Letters From Elected Officials
- Representative Jerrold Nadler
[Jan. 20, 2016, letter to HPD]
- Representative Nydia M. Velázquez
- State Senator Brad Hoylman
[Jan. 21, 2016, letter to HPD]
- State Senator Brian Kavanagh
“As the Senator, I would oppose all efforts to build housing of any kind at Elizabeth Street Garden and reject attempts to pit our communities against each other. Lower Manhattan has neither enough open space nor enough affordable housing. We need more of both, and we shouldn’t have to choose between much needed housing and a beloved — and also much needed — community open space. I understand the great importance of community gardens as open spaces accessible to the public from my many years representing the Lower East Side, which is endowed with numerous, wonderful examples of spaces saved from development by community activism. I will join Friends of Elizabeth Street Garden’s efforts, both public and private, to save the garden. I support official designation of ESG as parkland to protect it in perpetuity and would work with the community to make that a reality. In addition, I will use my deep and longstanding relationships with the Community Board, other local elected officials, and City Hall to work toward alternative housing locations that will allow us to build affordable housing AND save the garden. I will also work with the community and my colleagues in elected office to explore litigation options. Saving Elizabeth Street Garden will be among my highest priorities as a State Senator.”

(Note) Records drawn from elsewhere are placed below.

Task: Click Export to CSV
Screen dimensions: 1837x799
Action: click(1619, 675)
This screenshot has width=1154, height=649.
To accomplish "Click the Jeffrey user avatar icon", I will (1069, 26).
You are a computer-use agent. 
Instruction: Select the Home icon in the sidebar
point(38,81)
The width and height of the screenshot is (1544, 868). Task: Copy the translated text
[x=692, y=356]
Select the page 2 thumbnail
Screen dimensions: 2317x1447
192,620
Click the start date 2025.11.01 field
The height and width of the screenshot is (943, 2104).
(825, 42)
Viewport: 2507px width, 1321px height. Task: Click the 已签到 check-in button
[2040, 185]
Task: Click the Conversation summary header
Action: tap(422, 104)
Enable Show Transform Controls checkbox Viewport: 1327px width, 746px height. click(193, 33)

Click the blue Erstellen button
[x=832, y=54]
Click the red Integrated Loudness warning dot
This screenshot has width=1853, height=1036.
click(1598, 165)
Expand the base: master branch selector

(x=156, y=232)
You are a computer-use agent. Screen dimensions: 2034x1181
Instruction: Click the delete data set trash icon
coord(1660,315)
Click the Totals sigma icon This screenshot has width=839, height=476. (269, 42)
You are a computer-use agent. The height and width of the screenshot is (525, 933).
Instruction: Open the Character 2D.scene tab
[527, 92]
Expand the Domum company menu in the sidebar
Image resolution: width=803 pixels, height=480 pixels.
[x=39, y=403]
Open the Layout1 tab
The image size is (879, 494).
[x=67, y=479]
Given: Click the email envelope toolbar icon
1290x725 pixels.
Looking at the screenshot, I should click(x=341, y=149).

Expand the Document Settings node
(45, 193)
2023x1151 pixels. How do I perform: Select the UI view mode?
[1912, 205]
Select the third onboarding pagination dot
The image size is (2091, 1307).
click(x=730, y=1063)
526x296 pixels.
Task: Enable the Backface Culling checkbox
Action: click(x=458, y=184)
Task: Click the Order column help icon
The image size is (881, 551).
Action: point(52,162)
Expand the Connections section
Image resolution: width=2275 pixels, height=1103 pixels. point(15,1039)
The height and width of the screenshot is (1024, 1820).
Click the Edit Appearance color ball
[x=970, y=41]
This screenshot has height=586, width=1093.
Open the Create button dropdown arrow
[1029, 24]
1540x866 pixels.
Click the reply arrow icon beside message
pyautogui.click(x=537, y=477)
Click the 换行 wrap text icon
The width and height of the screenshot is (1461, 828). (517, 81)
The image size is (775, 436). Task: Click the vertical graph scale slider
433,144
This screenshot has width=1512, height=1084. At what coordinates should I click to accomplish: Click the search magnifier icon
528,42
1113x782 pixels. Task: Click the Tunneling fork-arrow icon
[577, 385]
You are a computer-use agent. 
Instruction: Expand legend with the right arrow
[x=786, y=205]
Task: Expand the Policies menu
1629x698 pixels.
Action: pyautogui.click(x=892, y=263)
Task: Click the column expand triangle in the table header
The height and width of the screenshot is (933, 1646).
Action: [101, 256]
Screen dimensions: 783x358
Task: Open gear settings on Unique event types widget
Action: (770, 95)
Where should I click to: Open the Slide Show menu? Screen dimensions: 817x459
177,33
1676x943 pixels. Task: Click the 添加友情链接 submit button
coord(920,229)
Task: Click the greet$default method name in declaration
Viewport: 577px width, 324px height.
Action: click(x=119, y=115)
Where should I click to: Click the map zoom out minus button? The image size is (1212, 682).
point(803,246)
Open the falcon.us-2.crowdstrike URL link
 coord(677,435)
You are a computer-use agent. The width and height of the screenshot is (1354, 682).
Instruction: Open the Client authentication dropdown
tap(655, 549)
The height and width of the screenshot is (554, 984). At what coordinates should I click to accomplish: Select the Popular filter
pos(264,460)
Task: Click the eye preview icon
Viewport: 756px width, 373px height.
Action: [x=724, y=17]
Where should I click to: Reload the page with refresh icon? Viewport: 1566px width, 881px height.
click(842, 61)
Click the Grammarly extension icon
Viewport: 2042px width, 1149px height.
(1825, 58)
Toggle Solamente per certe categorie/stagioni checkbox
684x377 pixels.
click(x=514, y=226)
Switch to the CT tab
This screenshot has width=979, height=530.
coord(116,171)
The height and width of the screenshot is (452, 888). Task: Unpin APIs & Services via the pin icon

- Assemblymember Deborah J. Glick
[Oct. 6, 2016, letter to The Villager editor]
[Sept. 23, 2016, statement on RFP]
[March 2016 community update]
[Sept. 17, 2015, testimony to LMDC]
- Assemblymember Yuh-Line Niou
[Sept 21, 2016, statement on saving the Garden]
- City Comptroller Scott M. Stringer
[Oct. 3, 2016, statement on the Garden]
- Public Advocate Letitia James
- District Leaders Vittoria Fariello, Paul Newell and Daisy Paezl
- American Society of Landscape Architects, The New York Chapter
- 596 Acres
- Friends of Petrosino Square
- Green Below 14
- Green Guerrillas
- Loisaida United Neighborhood Gardens
- Lower East Side Ecology Center
- New York City Community Garden Coalition
- New Yorkers for Parks
- Bowery Alliance of Neighbors
- Bowery Babes
- Citizens Committee for New York City
- Downtown Independent Democrats
- Elizabeth Street Block Association
- L.E.S. Dwellers
- The Municipal Art Society of New York
- NoHo Neighborhood Association
- Society for the Architecture of the City
- SoHo Alliance
- SoHo Broadway Initiative
- Tribeca Trust
Community Board 2 Resolutions
- Feb. 18, 2016: A resolution responding to a presentation from NYC Department of Housing Preservation and Development and requesting a unified effort to achieve affordable housing development in Community Board 2 while preserving Elizabeth Street Garden.
The meeting was attended by about 300 people who in a show of hands indicated strong support for preserving the Garden.
- Dec. 17, 2015: A resolution to assure the best public use of three water tunnel shaft sites in the district, including supporting a substantial reduction of the amount of promised open space at one of the sites so that affordable housing and indoor recreation can be developed there, but only if community open space needs are addressed, and specifically, only if Elizabeth Street Garden is preserved as a public park.
- Aug. 20, 2015: A resolution opposing a request from NYC Department of Housing Preservation and Development to Lower Manhattan Development Corporation funding for an affordable housing project at 21 Spring St., aka Elizabeth Street Garden.
- Jan. 23, 2014: A resolution urging the City to transfer Elizabeth Street Garden to NYC Department of Parks and Recreation and committing CB 2 to work with the City and elected officials to support preservation and creation of affordable housing in the district.
The public hearing was attended by 157 guests, mostly nearby neighbors, who demonstrated overwhelming and passionate support for the preservation of the Garden, while only four people spoke in favor of affordable housing at the site and one expressed concern about the safety of current sculpture installations.